◆ **PROBLEM STATEMENT**
Please copy exactly the lines from the top of the data through the line containing "抽選購入の案内 (812, 383)", and nothing else.

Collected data
----------------------------------------

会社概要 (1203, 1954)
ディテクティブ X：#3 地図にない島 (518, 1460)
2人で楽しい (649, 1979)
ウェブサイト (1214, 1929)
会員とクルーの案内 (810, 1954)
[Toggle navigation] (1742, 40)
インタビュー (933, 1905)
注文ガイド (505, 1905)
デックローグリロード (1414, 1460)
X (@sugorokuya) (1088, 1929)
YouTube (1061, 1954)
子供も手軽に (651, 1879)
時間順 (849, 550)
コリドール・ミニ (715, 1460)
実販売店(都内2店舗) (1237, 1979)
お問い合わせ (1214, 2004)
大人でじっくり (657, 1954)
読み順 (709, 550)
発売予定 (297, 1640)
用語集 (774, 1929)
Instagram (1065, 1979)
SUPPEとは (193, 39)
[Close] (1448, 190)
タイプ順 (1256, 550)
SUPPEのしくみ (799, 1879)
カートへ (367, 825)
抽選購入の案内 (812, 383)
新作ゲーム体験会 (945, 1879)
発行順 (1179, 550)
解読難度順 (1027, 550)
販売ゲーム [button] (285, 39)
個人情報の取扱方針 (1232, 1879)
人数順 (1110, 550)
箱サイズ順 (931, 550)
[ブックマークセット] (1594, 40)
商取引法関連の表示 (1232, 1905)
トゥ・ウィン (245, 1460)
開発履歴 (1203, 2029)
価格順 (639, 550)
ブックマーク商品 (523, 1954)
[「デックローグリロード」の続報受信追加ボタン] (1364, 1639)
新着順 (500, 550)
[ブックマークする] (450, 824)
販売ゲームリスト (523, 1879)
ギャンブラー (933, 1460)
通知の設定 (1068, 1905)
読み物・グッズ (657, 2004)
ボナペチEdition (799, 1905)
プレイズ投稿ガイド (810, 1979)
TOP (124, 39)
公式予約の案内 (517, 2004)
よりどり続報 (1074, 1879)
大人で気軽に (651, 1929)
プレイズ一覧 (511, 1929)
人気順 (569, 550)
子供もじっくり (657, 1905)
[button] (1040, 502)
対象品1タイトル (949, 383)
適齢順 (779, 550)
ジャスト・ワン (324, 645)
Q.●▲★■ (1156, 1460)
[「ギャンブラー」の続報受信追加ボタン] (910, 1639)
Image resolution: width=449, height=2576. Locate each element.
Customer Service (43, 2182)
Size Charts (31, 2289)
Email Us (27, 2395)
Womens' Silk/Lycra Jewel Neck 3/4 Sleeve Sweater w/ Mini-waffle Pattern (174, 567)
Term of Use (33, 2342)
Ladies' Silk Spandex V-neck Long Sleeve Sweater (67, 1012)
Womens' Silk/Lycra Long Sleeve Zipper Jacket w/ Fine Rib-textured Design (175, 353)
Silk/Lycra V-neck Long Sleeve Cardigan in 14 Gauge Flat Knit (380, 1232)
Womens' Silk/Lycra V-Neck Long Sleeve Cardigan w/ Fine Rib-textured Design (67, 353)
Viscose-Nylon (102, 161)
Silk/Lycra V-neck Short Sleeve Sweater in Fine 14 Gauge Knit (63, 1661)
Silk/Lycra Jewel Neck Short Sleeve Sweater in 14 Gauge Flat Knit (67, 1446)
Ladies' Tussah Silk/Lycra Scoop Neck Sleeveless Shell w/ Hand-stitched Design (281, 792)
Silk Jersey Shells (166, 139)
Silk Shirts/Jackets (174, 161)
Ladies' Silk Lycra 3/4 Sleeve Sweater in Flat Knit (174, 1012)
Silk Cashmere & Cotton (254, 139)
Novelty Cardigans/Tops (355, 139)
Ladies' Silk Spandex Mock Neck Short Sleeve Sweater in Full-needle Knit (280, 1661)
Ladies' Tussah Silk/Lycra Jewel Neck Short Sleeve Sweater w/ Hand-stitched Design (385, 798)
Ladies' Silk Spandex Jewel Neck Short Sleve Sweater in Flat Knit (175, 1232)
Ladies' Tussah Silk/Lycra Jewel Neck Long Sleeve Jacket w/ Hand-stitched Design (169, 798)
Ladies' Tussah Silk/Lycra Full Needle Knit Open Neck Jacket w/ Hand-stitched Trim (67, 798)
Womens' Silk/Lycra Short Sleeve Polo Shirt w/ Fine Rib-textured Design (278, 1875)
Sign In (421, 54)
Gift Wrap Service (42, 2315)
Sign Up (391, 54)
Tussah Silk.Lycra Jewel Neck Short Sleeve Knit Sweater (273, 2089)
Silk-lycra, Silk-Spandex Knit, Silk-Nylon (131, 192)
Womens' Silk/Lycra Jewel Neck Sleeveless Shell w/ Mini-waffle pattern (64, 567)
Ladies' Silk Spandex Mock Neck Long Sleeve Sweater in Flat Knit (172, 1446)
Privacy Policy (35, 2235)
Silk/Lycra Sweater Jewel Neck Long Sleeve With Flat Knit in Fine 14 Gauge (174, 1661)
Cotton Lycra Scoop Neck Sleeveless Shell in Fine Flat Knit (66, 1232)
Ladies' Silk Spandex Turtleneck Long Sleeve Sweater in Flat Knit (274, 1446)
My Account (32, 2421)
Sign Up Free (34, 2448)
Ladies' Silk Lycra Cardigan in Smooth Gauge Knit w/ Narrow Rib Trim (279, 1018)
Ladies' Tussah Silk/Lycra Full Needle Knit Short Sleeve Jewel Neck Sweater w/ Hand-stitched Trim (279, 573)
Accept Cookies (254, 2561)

----------------------------------------

◆ **RESPONSE AREA**
会社概要 (1203, 1954)
ディテクティブ X：#3 地図にない島 (518, 1460)
2人で楽しい (649, 1979)
ウェブサイト (1214, 1929)
会員とクルーの案内 (810, 1954)
[Toggle navigation] (1742, 40)
インタビュー (933, 1905)
注文ガイド (505, 1905)
デックローグリロード (1414, 1460)
X (@sugorokuya) (1088, 1929)
YouTube (1061, 1954)
子供も手軽に (651, 1879)
時間順 (849, 550)
コリドール・ミニ (715, 1460)
実販売店(都内2店舗) (1237, 1979)
お問い合わせ (1214, 2004)
大人でじっくり (657, 1954)
読み順 (709, 550)
発売予定 (297, 1640)
用語集 (774, 1929)
Instagram (1065, 1979)
SUPPEとは (193, 39)
[Close] (1448, 190)
タイプ順 (1256, 550)
SUPPEのしくみ (799, 1879)
カートへ (367, 825)
抽選購入の案内 (812, 383)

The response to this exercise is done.